## Page extract
With 30 years experience as an IT strategist for global fashion brands, Craig Crawford, explains in our guest blog why embracing digital transformation is essential for brands to move forward and give customers exactly what they want.

Would you unlock your phone and give it to a stranger? No way! Why? Because it’s personal. It’s your bank, your flight ticket, your photo album, your world. These days your phone drives everything you do. In thirty years, we’ve moved to a whole new realm of personal computing.

For retailers and brands, that means the customer is in charge. Truthfully, that’s a struggle for all of us. That’s what digital transformation means and there’s no point fighting it, because it’s not going back. Because everything is digital, we are generating tons of data and our customers want us to use that data. Ninety-three percent of customers want a personalized experience, but 73 percent of those people think we’re not doing a good job. Unfortunately, they’re right – because there’s a lot of data and it’s very hard to manage it and use it to give our customers exactly what they want.

Digital data and consumer experiences

We’re at an exciting point where a lot of technologies are converging, such as machine learning, artificial intelligence, visual mapping, traditional data and big data. When we combine physical and digital data about consumer behavior, we have contextual data – which means we can start looking at what people want, need and are going to buy.

(Target position records)
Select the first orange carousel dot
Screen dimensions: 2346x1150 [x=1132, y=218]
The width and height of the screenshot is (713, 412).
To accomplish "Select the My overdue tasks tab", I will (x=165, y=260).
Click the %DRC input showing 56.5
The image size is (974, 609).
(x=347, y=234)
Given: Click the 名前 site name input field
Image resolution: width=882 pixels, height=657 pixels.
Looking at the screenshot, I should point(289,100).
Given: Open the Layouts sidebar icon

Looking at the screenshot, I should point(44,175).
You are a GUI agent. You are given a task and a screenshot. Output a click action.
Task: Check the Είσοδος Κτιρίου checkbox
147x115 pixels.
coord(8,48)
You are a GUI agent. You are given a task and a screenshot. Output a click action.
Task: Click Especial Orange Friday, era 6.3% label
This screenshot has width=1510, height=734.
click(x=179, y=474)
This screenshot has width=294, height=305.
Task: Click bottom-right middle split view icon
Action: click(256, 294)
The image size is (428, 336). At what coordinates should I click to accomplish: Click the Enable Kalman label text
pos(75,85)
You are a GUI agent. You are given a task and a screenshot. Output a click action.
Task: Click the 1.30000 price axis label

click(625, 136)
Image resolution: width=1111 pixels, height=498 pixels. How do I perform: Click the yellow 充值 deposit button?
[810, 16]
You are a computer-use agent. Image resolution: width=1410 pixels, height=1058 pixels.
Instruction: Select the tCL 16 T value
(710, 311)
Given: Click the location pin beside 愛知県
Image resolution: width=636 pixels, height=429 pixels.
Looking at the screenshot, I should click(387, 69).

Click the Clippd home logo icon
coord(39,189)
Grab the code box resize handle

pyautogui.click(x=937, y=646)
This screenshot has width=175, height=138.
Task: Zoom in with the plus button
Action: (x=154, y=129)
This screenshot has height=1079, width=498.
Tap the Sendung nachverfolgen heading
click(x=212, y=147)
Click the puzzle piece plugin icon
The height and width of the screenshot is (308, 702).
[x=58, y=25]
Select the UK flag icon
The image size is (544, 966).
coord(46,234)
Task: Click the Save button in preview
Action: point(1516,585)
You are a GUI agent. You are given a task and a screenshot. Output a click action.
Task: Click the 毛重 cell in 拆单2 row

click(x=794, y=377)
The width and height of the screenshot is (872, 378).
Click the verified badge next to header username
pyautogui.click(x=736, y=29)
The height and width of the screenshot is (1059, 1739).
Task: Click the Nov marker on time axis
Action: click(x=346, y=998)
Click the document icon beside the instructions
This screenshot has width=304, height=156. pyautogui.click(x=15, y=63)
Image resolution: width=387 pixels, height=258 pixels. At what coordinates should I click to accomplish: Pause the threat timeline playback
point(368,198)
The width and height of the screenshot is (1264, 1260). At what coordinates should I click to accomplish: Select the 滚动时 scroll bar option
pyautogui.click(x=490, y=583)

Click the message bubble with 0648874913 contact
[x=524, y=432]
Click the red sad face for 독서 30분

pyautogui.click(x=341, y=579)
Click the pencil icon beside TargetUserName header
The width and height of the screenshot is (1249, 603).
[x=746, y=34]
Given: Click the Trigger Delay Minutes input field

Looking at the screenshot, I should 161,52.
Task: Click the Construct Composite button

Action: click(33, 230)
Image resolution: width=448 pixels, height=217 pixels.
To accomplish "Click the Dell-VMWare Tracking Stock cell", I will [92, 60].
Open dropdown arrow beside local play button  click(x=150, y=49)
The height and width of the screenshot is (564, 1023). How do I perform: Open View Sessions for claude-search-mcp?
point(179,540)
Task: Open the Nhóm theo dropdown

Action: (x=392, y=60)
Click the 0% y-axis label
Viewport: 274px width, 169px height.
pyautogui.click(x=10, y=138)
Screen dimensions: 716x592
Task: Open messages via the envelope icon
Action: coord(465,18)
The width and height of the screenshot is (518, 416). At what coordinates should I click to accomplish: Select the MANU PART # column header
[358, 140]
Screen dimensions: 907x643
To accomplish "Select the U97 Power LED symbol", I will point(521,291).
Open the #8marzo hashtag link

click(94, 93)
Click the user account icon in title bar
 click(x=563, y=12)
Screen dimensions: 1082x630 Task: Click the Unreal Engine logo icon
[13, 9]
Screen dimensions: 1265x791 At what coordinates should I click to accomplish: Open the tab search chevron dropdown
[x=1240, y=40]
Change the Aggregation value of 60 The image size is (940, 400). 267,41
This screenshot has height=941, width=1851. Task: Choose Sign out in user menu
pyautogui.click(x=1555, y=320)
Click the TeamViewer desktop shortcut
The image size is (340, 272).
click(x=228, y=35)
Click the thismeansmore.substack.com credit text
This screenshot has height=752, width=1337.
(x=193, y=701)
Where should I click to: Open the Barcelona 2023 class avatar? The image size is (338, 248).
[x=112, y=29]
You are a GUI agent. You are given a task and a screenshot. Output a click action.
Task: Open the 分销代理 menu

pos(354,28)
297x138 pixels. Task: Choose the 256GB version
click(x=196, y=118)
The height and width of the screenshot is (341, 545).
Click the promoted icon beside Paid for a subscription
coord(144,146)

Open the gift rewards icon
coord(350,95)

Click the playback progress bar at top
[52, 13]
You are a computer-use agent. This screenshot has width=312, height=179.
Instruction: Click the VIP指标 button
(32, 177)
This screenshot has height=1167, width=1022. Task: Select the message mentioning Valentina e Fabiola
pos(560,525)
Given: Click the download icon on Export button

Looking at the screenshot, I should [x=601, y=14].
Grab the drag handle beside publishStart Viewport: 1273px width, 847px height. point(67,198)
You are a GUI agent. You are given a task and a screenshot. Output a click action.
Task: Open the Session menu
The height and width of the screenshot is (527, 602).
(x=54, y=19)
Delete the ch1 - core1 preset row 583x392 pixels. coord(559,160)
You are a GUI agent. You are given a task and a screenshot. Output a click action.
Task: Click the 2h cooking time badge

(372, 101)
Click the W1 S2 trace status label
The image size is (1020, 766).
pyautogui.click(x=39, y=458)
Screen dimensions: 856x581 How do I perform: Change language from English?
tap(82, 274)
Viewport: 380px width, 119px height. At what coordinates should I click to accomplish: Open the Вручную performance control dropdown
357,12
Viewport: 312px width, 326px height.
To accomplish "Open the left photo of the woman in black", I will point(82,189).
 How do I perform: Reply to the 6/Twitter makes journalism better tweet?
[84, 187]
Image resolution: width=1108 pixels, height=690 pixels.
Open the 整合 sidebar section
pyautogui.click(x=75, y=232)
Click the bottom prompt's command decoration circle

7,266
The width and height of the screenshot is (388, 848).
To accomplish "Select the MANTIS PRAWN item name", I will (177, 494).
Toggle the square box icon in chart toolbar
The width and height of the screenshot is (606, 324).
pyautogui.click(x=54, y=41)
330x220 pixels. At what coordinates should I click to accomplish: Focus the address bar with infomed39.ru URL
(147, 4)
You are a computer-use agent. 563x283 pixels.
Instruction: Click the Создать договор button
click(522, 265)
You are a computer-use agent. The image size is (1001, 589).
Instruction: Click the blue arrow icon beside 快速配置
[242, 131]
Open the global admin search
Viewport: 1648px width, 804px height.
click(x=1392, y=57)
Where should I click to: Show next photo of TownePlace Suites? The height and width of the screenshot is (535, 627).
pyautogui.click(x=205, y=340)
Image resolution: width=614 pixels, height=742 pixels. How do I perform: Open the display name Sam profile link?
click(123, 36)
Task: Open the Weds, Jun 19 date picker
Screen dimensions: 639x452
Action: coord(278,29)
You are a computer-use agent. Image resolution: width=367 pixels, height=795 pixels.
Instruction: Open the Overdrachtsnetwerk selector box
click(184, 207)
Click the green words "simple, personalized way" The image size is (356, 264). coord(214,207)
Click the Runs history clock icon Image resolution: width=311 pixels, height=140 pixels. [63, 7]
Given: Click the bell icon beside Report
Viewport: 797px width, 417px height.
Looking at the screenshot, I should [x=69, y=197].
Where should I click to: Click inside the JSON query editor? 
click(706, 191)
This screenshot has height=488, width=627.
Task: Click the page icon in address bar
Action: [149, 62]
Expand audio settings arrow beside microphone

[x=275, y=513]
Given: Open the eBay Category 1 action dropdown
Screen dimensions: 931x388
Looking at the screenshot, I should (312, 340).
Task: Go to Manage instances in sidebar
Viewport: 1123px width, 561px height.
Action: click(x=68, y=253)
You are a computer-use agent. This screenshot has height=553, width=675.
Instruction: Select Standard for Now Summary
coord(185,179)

## Tasks for this exercise
1/ Print the guest blog passage on digital transformation word for word, starting at "For retailers and" and ending at "our customers exactly what they want.".
2/ Carry on the guest blog about digital transformation in retail from the point where it stops.

## Outputs for the tasks
1/
For retailers and brands, that means the customer is in charge. Truthfully, that’s a struggle for all of us. That’s what digital transformation means and there’s no point fighting it, because it’s not going back. Because everything is digital, we are generating tons of data and our customers want us to use that data. Ninety-three percent of customers want a personalized experience, but 73 percent of those people think we’re not doing a good job. Unfortunately, they’re right – because there’s a lot of data and it’s very hard to manage it and use it to give our customers exactly what they want.

2/
On the retail side, this data can be used in-store for individual customer insights. What’s important to us now is not just what a customer bought and returned – what did they look at and reject? Why did they buy that? Some stores are already doing this, sorting together personal ‘wardrobes’ for customers to try on in chosen sizes and colors. Choices, rejections and purchases are recorded via touchscreen.

Guess what this data affects? Product development and assortments. Higher sell-through rates. Fewer returns. We shouldn’t be getting excited about 30 percent sell-through rates – it should be 70, 75, 80 percent. If you can feed data back and use it in the right way, you can make sure the right products get off the ground and get sold.

For the customer, it’s about seamless, personalized digital experiences based on their style and preferences. When we stop saying ‘People who have bought this also bought…’ and offer people meaningful things that they actually want, they buy.

Digital on the inside

However, you can’t just be digital on the outside. You can’t do any of these things unless you’re also digital on the inside. You need a fully mobile, globalized team that can collaborate in a truly social way. To do that, you need to invest in the right technology. The email server you use isn’t going to differentiate your brand, but systems like PLM and ERP are technologies that can really make a difference.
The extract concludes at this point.